New South Wales Tree Crop
Surface Drainage for Mounded Tree Rows
Location: New South Wales, Australia
Field Area: 77 ha or 31 acres
Irrigation Method: None/Rainfed
Crops: Macadamia Nut

Problem
Macadamia trees are native to Australia and found naturally on well drained rainforest Ferrosols. As Salt Spray Farm is so close to the sea, with heavy clay often lying within half a meter of the surface, there was a requirement to think outside the box when it came to growing macadamias on this farm.
“Neighbours warned us about exposing the clay subsoil,” recalled Mr Commens, and 30 pits dug across 60ha indeed revealed that the excellent dark, clay loam was often just 250mm deep, followed by either clay or white sand.
“We wanted to make sure to keep that soil and not waste it,” said Mr Commens. “We didn’t want to shift good soil on top of more good soil and expose, in other places, the poor substrate.”
Figure 1. Satellite image of the farm growing sugarcane before earthworks (left) with the dark areas as ponding areas and a few years after earthworks (right) with macadamia trees planted. Drag the slider left or right to view each.
Solution
The solution came from OptiSurface, based in Queensland, whose innovative software has been used to design more than one million acres of land across Australia, North America, Africa, South America, Europe and Russia. This was the first known macadamia plantation application.

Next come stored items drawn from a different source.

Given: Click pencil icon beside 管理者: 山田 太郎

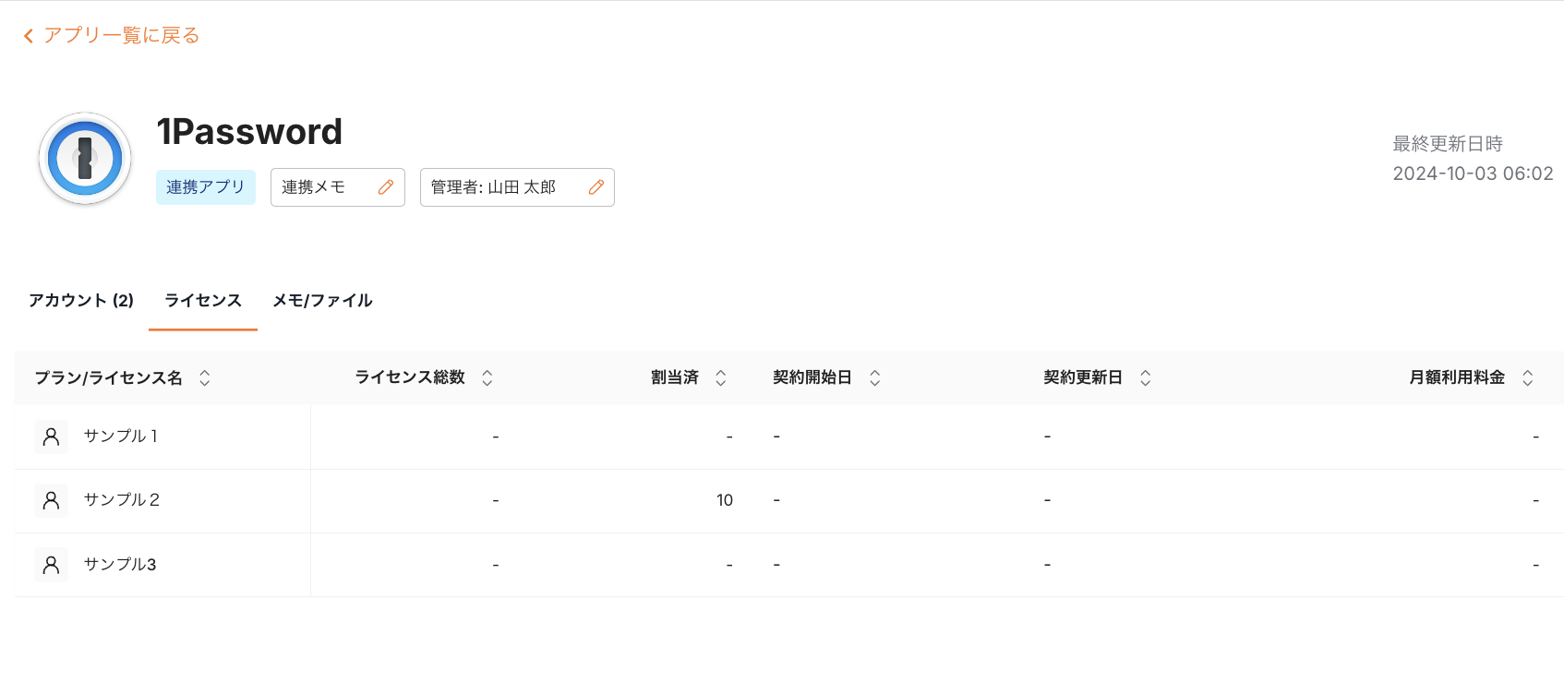Looking at the screenshot, I should point(596,187).
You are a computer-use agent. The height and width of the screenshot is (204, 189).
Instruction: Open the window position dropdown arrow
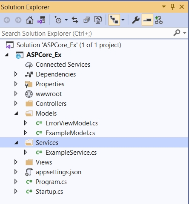pos(164,6)
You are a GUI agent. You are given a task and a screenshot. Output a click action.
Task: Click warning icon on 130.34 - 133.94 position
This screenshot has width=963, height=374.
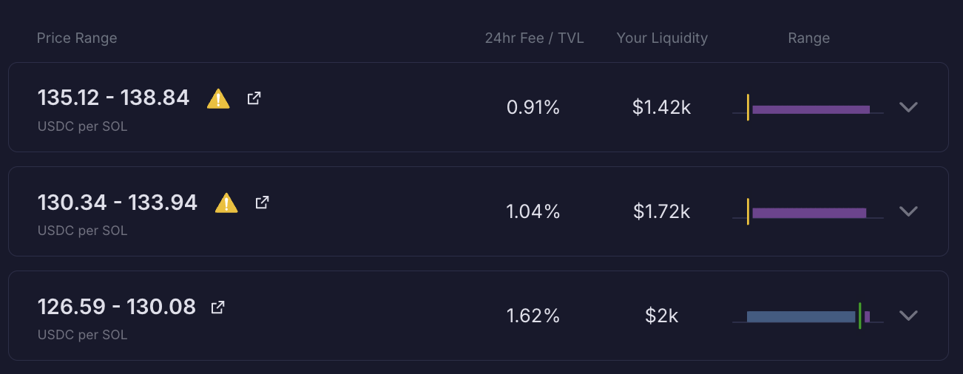tap(226, 203)
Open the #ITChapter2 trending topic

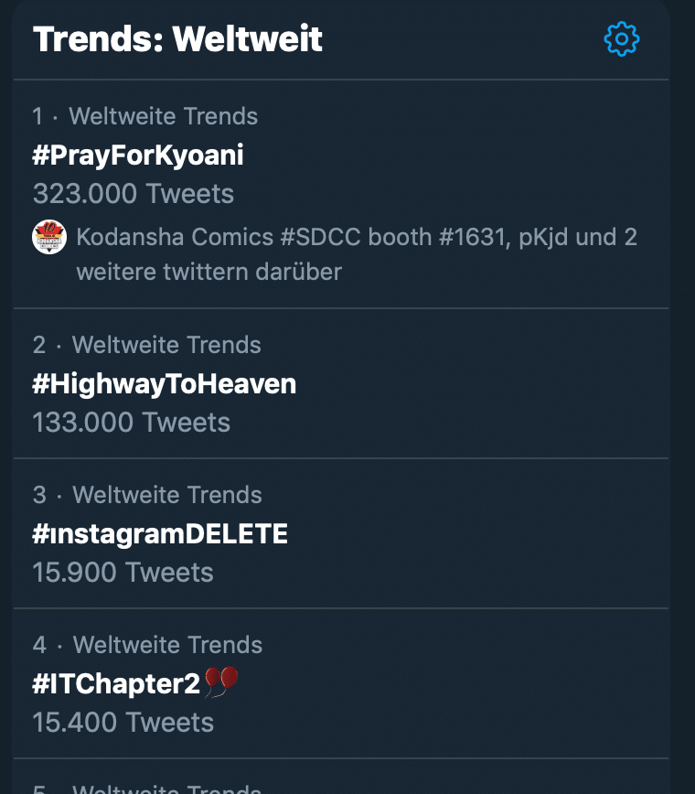tap(116, 684)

OptiSurface modelled and analysed the field topography based on a GPS field survey. The software optimise the topography to achieve minimum and maximum slopes with least possible earthworks, using “Continuously Variable Grades”.
The OptiSurface 2Way Surface Type was used to design the field. This surface type lets water drain away from the ridge subzones (see red lines in Figure 2) to the edges of the fields or a defined cross drain, following the planting direction.
Previously, there were many ditches that split the farm into smaller fields. Most of these were eliminated to maximize the crop area and mechanize farming efficiency.
Figure 2 below shows the Existing Topography map with several ditches (left) along with the proposed design with most of these filled in and the Continuously Variable Grades across the field draining in the direction of the tree rows.
Figure 2. Existing Topography (left) and Proposed Topography (right). Drag the slider left or right to view each.
Figure 3 shows the Cut/Fill Map. Most of the existing ditches are filled up and 10,000 m³ of soil was imported to lift up low lying areas. Calculated earthworks (cut volume) on average was only 309 m³/ha.

Figure 3. Proposed Cut/Fill Map.
Conclusion
The result is a subtle variation in the field topography, allowing surface water to exit the paddock slowly and in a non erosive fashion. The method shifts up to 80% less soil compared to traditional laser-levelling.
Of course the lower earthworks enabled by the use of OptiSurface and RTK Global Positioning System machine control technology, makes each cubic meter of soil moved slightly more expensive – but the total job it is still far cheaper than “conventionally” laser-graded paddock. However, the biggest benefit is not moving as much precious topsoil.